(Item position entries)

□ □ □ □ □ □ □

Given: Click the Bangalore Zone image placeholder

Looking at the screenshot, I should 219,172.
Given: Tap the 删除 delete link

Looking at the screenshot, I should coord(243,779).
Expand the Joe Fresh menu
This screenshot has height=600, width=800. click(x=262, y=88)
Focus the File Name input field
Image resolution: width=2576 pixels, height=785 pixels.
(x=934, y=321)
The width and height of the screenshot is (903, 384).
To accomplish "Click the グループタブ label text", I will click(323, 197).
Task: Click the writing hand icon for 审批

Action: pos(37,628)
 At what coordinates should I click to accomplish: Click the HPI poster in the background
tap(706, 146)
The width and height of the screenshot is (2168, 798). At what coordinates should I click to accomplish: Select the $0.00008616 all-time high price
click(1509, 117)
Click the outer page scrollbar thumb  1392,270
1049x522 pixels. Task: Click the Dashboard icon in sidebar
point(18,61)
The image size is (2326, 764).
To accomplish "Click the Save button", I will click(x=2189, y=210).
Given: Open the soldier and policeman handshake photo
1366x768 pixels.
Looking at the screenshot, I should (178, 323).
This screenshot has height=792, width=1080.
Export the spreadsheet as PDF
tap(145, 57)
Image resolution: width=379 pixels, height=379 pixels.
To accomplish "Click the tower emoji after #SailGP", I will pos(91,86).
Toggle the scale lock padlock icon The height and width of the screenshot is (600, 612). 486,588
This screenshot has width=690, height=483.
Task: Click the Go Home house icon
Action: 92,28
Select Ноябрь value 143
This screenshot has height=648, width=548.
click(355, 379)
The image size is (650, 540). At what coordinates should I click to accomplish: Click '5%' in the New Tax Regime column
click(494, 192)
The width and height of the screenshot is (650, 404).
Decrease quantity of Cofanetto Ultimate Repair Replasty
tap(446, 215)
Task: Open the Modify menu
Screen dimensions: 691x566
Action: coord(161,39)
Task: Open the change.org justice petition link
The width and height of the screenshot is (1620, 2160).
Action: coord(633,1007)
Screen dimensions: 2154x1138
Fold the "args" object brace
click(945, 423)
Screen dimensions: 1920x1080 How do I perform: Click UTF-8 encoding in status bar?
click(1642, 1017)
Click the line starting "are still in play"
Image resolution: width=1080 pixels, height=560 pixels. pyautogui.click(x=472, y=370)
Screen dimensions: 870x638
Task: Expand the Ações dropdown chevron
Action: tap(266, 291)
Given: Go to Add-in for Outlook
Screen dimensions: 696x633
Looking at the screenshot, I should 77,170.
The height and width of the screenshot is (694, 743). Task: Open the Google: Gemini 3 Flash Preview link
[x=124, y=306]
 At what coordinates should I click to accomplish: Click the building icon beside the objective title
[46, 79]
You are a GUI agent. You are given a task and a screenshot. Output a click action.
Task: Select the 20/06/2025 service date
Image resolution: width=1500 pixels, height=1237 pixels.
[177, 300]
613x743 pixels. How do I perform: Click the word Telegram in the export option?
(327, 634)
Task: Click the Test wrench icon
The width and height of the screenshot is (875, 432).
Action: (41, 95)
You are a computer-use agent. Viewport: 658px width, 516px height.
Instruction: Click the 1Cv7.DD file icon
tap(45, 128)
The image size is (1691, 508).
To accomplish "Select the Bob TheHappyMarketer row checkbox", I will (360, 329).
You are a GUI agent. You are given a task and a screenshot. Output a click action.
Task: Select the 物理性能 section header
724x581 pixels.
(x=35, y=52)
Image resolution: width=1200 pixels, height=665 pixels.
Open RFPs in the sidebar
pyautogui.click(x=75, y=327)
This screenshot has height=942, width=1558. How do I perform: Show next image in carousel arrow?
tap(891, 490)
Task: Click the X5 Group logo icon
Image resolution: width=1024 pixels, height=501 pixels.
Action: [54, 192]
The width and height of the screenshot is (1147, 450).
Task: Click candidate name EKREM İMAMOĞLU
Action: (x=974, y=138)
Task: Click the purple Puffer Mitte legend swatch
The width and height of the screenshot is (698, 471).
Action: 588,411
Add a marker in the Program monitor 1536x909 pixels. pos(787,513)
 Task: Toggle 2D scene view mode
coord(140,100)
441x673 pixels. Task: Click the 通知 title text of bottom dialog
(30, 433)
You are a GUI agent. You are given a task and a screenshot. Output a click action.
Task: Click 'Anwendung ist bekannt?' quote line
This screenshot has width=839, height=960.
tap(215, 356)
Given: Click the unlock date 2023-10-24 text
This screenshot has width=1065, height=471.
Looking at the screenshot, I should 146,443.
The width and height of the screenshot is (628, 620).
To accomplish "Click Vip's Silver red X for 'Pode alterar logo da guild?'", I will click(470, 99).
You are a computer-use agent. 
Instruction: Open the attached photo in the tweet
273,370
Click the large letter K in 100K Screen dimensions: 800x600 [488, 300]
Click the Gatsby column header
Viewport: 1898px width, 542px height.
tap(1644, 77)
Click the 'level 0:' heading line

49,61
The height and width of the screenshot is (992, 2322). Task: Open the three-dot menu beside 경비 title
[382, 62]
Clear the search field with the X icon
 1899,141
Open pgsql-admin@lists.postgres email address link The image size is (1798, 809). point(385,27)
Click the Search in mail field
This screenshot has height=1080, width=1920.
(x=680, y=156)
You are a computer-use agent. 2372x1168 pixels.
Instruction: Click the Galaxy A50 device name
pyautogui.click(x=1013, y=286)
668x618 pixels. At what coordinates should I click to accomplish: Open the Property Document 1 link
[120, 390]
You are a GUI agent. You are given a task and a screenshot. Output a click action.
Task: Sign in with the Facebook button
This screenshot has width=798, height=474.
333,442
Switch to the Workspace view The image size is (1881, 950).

□ □ □ □ □ □ □

▶ [The task] Extract all of the lines above and reproduce each one unchanged.

▶ [Output for this task]
Given: Click the Bangalore Zone image placeholder

Looking at the screenshot, I should 219,172.
Given: Tap the 删除 delete link

Looking at the screenshot, I should coord(243,779).
Expand the Joe Fresh menu
This screenshot has height=600, width=800. click(x=262, y=88)
Focus the File Name input field
Image resolution: width=2576 pixels, height=785 pixels.
(x=934, y=321)
The width and height of the screenshot is (903, 384).
To accomplish "Click the グループタブ label text", I will click(323, 197).
Task: Click the writing hand icon for 审批

Action: pos(37,628)
 At what coordinates should I click to accomplish: Click the HPI poster in the background
tap(706, 146)
The width and height of the screenshot is (2168, 798). At what coordinates should I click to accomplish: Select the $0.00008616 all-time high price
click(1509, 117)
Click the outer page scrollbar thumb  1392,270
1049x522 pixels. Task: Click the Dashboard icon in sidebar
point(18,61)
The image size is (2326, 764).
To accomplish "Click the Save button", I will click(x=2189, y=210).
Given: Open the soldier and policeman handshake photo
1366x768 pixels.
Looking at the screenshot, I should (178, 323).
This screenshot has height=792, width=1080.
Export the spreadsheet as PDF
tap(145, 57)
Image resolution: width=379 pixels, height=379 pixels.
To accomplish "Click the tower emoji after #SailGP", I will pos(91,86).
Toggle the scale lock padlock icon The height and width of the screenshot is (600, 612). 486,588
This screenshot has width=690, height=483.
Task: Click the Go Home house icon
Action: 92,28
Select Ноябрь value 143
This screenshot has height=648, width=548.
click(355, 379)
The image size is (650, 540). At what coordinates should I click to accomplish: Click '5%' in the New Tax Regime column
click(494, 192)
The width and height of the screenshot is (650, 404).
Decrease quantity of Cofanetto Ultimate Repair Replasty
tap(446, 215)
Task: Open the Modify menu
Screen dimensions: 691x566
Action: coord(161,39)
Task: Open the change.org justice petition link
The width and height of the screenshot is (1620, 2160).
Action: coord(633,1007)
Screen dimensions: 2154x1138
Fold the "args" object brace
click(945, 423)
Screen dimensions: 1920x1080 How do I perform: Click UTF-8 encoding in status bar?
click(1642, 1017)
Click the line starting "are still in play"
Image resolution: width=1080 pixels, height=560 pixels. pyautogui.click(x=472, y=370)
Screen dimensions: 870x638
Task: Expand the Ações dropdown chevron
Action: tap(266, 291)
Given: Go to Add-in for Outlook
Screen dimensions: 696x633
Looking at the screenshot, I should 77,170.
The height and width of the screenshot is (694, 743). Task: Open the Google: Gemini 3 Flash Preview link
[x=124, y=306]
 At what coordinates should I click to accomplish: Click the building icon beside the objective title
[46, 79]
You are a GUI agent. You are given a task and a screenshot. Output a click action.
Task: Select the 20/06/2025 service date
Image resolution: width=1500 pixels, height=1237 pixels.
[177, 300]
613x743 pixels. How do I perform: Click the word Telegram in the export option?
(327, 634)
Task: Click the Test wrench icon
The width and height of the screenshot is (875, 432).
Action: (41, 95)
You are a computer-use agent. Viewport: 658px width, 516px height.
Instruction: Click the 1Cv7.DD file icon
tap(45, 128)
The image size is (1691, 508).
To accomplish "Select the Bob TheHappyMarketer row checkbox", I will (360, 329).
You are a GUI agent. You are given a task and a screenshot. Output a click action.
Task: Select the 物理性能 section header
724x581 pixels.
(x=35, y=52)
Image resolution: width=1200 pixels, height=665 pixels.
Open RFPs in the sidebar
pyautogui.click(x=75, y=327)
This screenshot has height=942, width=1558. How do I perform: Show next image in carousel arrow?
tap(891, 490)
Task: Click the X5 Group logo icon
Image resolution: width=1024 pixels, height=501 pixels.
Action: [54, 192]
The width and height of the screenshot is (1147, 450).
Task: Click candidate name EKREM İMAMOĞLU
Action: (x=974, y=138)
Task: Click the purple Puffer Mitte legend swatch
The width and height of the screenshot is (698, 471).
Action: 588,411
Add a marker in the Program monitor 1536x909 pixels. pos(787,513)
 Task: Toggle 2D scene view mode
coord(140,100)
441x673 pixels. Task: Click the 通知 title text of bottom dialog
(30, 433)
You are a GUI agent. You are given a task and a screenshot. Output a click action.
Task: Click 'Anwendung ist bekannt?' quote line
This screenshot has width=839, height=960.
tap(215, 356)
Given: Click the unlock date 2023-10-24 text
This screenshot has width=1065, height=471.
Looking at the screenshot, I should 146,443.
The width and height of the screenshot is (628, 620).
To accomplish "Click Vip's Silver red X for 'Pode alterar logo da guild?'", I will click(470, 99).
You are a computer-use agent. 
Instruction: Open the attached photo in the tweet
273,370
Click the large letter K in 100K Screen dimensions: 800x600 [488, 300]
Click the Gatsby column header
Viewport: 1898px width, 542px height.
tap(1644, 77)
Click the 'level 0:' heading line

49,61
The height and width of the screenshot is (992, 2322). Task: Open the three-dot menu beside 경비 title
[382, 62]
Clear the search field with the X icon
 1899,141
Open pgsql-admin@lists.postgres email address link The image size is (1798, 809). point(385,27)
Click the Search in mail field
This screenshot has height=1080, width=1920.
(x=680, y=156)
You are a computer-use agent. 2372x1168 pixels.
Instruction: Click the Galaxy A50 device name
pyautogui.click(x=1013, y=286)
668x618 pixels. At what coordinates should I click to accomplish: Open the Property Document 1 link
[120, 390]
You are a GUI agent. You are given a task and a screenshot. Output a click action.
Task: Sign in with the Facebook button
This screenshot has width=798, height=474.
333,442
Switch to the Workspace view The image size is (1881, 950).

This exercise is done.